The lunar month, when measured from new moon to new moon, is around 29.5 days long (there are at least 4 other ways to measure a lunar month, but I think this is probably the most relevant for most people).  The cycle of moon phases as it waxes and wanes in the sky is both consistent and spans a useful length of time, making the cycle a natural point of reference for measuring time.  Not surprisingly, the word for “moon” and “month” are closely related or even identical in a number of language groups; in English, “month” derives from Old English monað, which is cognate to mōna, “moon.”

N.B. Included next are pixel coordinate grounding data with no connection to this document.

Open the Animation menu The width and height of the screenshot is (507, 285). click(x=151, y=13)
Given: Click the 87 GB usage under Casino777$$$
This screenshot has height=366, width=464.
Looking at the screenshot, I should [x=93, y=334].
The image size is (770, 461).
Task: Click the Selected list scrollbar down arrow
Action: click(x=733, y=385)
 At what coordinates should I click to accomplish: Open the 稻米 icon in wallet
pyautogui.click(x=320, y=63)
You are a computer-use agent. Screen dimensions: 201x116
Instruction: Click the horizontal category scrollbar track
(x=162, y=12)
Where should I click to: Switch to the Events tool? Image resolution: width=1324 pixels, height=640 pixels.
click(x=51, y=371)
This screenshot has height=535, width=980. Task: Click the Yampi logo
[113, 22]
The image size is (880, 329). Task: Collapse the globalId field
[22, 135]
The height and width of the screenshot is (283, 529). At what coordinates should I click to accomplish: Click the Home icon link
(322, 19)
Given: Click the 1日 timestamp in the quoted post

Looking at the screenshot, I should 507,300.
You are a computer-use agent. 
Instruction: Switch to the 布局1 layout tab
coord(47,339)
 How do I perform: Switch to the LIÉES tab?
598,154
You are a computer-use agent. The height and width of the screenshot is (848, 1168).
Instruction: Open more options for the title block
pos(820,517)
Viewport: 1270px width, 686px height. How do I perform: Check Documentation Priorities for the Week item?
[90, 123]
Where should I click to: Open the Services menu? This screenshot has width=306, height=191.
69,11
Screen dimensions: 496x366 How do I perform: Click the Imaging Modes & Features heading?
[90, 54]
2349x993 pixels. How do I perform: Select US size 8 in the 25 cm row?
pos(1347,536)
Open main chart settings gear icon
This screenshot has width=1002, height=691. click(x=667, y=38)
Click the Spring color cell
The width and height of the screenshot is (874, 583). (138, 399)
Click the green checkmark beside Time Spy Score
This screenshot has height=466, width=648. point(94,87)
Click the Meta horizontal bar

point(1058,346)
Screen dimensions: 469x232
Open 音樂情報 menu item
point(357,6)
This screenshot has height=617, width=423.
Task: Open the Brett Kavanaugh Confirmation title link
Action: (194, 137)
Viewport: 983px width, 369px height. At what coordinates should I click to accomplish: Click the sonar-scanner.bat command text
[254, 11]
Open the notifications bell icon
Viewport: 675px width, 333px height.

A lunar-based calendar has the benefit of being applicable to anybody with eyes—you see where you are in a cycle and know how long until you reach a different moon phase.  When measuring longer spans such as seasons or years, however, there are disparities.

The solar year…okay, there are a couple of different ways to measure this, too. You will likely be familiar with the Gregorian calendar – the modern western standard – which uses the tropical solar calendar.  By this measure, the solar year is roughly 365.24 days long.  Twelve lunar months fit within a solar year with 11 days to spare.  The discrepancy of a few days per year adds up, so that after a decade, a given lunar cycle in a 12-month year has crept into another season.  The lunar cycles and solar cycles take some 33 years to match up.

Natural cycles don’t care about conforming to our need for whole numbers. 

People across the world have developed different ways of organizing a year.  Going beyond the lunar calendar, we’ve developed several versions of a lunisolar calendar, which marries the lunar and solar timekeeping systems.  Months still follow the lunar cycle.  Generally speaking, some years have 12 months and others have 13. Determining when to apply these “leap months” requires some calculation to determine and a certain level of education to understand.   

Finally, the solar calendar follows the sun’s apparent cycle through the heavens with no concern for lunar position.  There are several, but the aforementioned Gregorian calendar should be most familiar to you. It still uses months, and the months are similar in length to a lunar month, but lunar cycles drift through our Gregorian months with no real connection.  Well, with one exception: Christian churches overlay a lunar algorithm to determine the dates of certain movable feasts – Easter chief among them.

 There are probably over a dozen calendars – solar, lunar, and lunisolar — in use today, and many, many more during the course of human history.  But I’d wager that the basis for each of them lay in one or both of our most prominent celestial bodies: the moon and the sun.